Voici ce que nous écrit à ce sujet un de nos amis de Paris, qui fait lui-même partie de ce comité de rédaction :

« La situation actuelle de la France ne permet pas au parti socialiste de rester étranger à la politique. En ce moment, la question de la chute prochaine de l’empire prime tout le reste, et les socialistes doivent, sous peine d’abdiquer, prendre la tête du mouvement. Si nous nous étions tenus à l’écart de la politique, nous ne serions rien en France aujourd’hui, tandis que nous sommes à la veille d’être tout.

« Il faut donc qu’un journal socialiste ait, à côté de la partie réservée aux questions sociales et ouvrières, une partie spécialement politique.

« La direction de cette partie politique de la Marseillaise a été confiée à Rochefort, qui, grâce au mandat impératif qu’il a accepté franchement, est devenu le véritable porte-voix du peuple de Paris. Les rédacteurs de la partie politique devront toujours être complètement révolutionnaires, non seulement contre l’empire, mais contre toutes les institutions gouvernementales actuelles.

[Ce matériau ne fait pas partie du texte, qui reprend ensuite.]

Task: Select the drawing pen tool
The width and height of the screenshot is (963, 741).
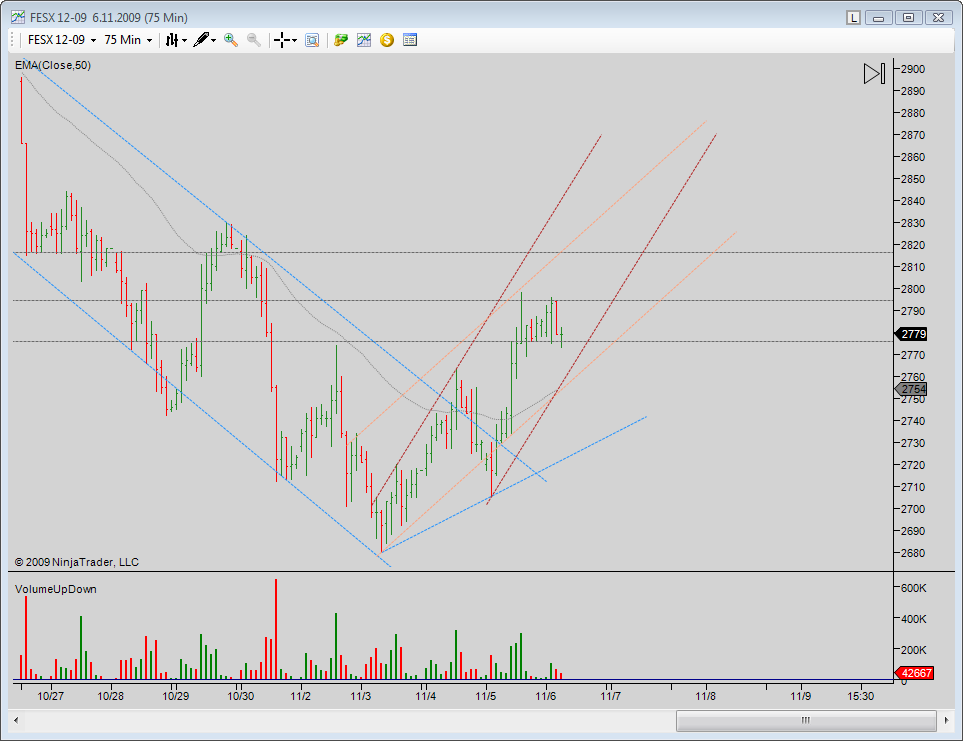Action: tap(201, 40)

« Quant à la partie socialiste du journal, la plus importante, elle a pour principal rédacteur Millière, un des socialistes les plus capables que je connaisse. Les principes que nous devons nous efforcer de faire prévaloir sont ceux de la presque unanimité des délégués de l’Internationale au Congrès de Bâle, c’est-à-dire le collectivisme ou le communisme non autoritaire[1]. »

Il est nécessaire de faire ici une remarque pour éviter les équivoques que pourrait faire naître l’emploi de termes mal compris.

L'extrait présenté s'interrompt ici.